Investors, educators, and young entrepreneurs from across Africa came together at the Very Young Entrepreneur Education and Acceleration summit to discuss the transition of youth from school to the world of entrepreneurship. CNBC Africa had the opportunity to speak with Sawa Nakagawa, Founder of Three Arrows Impact Partners, about the criteria investors in South Africa are using to identify early-stage businesses run by young entrepreneurs.
Nakagawa emphasized the importance of focusing on the individuals behind the businesses when considering investments in the early stages. She highlighted that at the initial phases of a business, there may not be a proven product or significant traction, making the entrepreneurs themselves the crucial factor for investors to analyze. Spending time on due diligence for the founders rather than solely on the business idea can provide valuable insights into the potential success of a startup.
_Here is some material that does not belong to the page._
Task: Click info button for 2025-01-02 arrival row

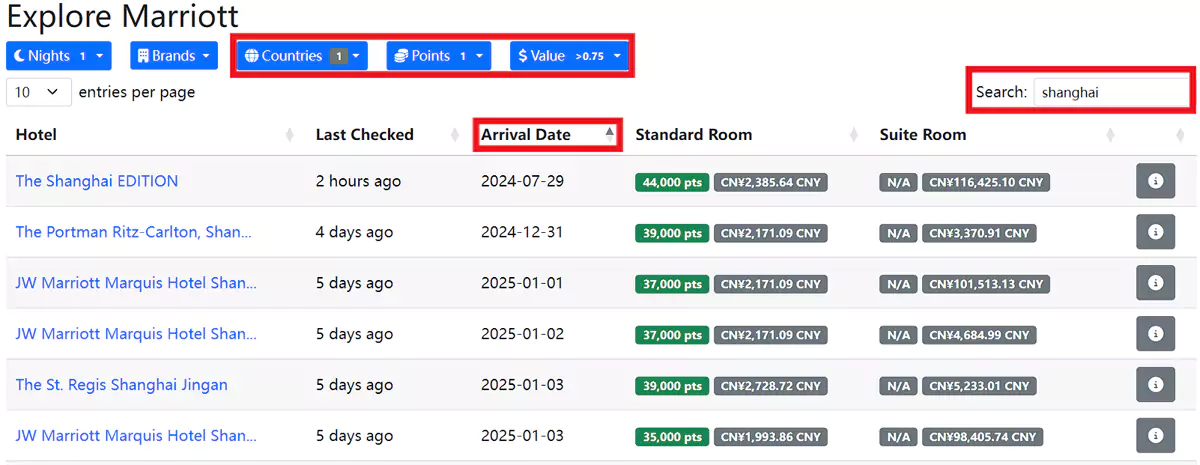Action: pos(1155,334)
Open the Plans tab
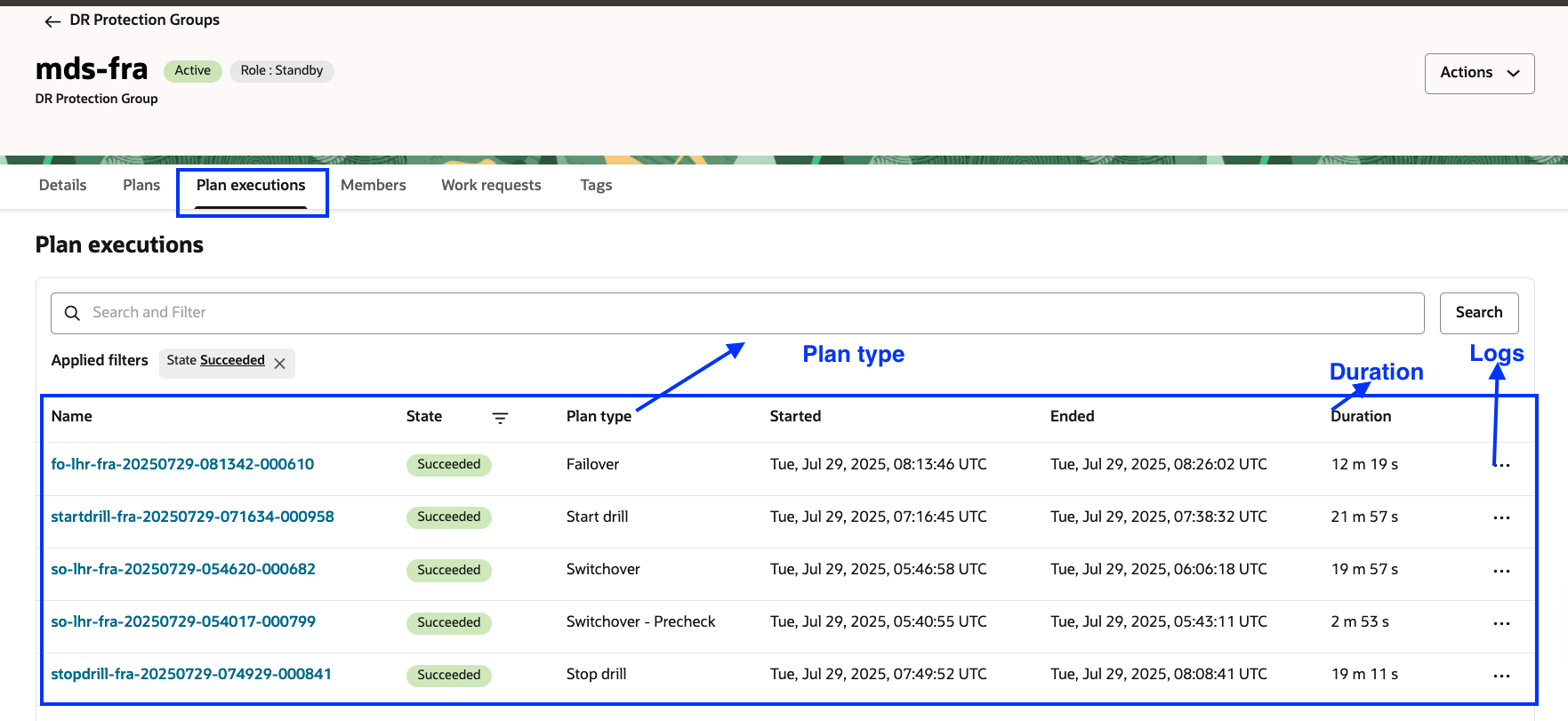Image resolution: width=1568 pixels, height=721 pixels. (x=141, y=185)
When questioned about the overall sentiment in the early-stage investing landscape over the past year, Nakagawa noted that the sector, especially concerning young entrepreneurs, has not seen significant growth. Despite the rapid expansion in early-stage investing in South Africa, there are challenges to be addressed to stimulate growth effectively.
One major obstacle identified by Nakagawa is the perceived lack of investable businesses in the pipeline. Investors often hold back capital due to the limited opportunities they find compelling. To overcome this hurdle, she stressed the importance of nurturing businesses founded by young individuals. By encouraging and supporting young entrepreneurs, investors can help create a robust pipeline of innovative startups.
In terms of funding sources, Nakagawa pointed out the significant role angel investors and philanthropic capital can play in supporting early-stage businesses. Angel investors, typically seasoned professionals with financial resources, can provide valuable mentorship and financial support to startups. On the other hand, philanthropic capital, although traditionally associated with donations, can be strategically invested in early-stage ventures to yield potential financial returns.
Addressing the challenge of investors' risk aversion, Nakagawa highlighted the African Leadership Academy's initiative to establish a catalytic fund. The fund aims to match investments when fellows secure a term sheet from commercial investors, effectively reducing the risk for individual investors and encouraging more venture capital flow into early-stage businesses.
Overall, the discussions at the summit underscored the need for collaborative efforts to foster a conducive environment for young entrepreneurs in South Africa. By investing in the potential and talent of youth, the country can cultivate a new generation of innovative businesses that drive economic growth and prosperity.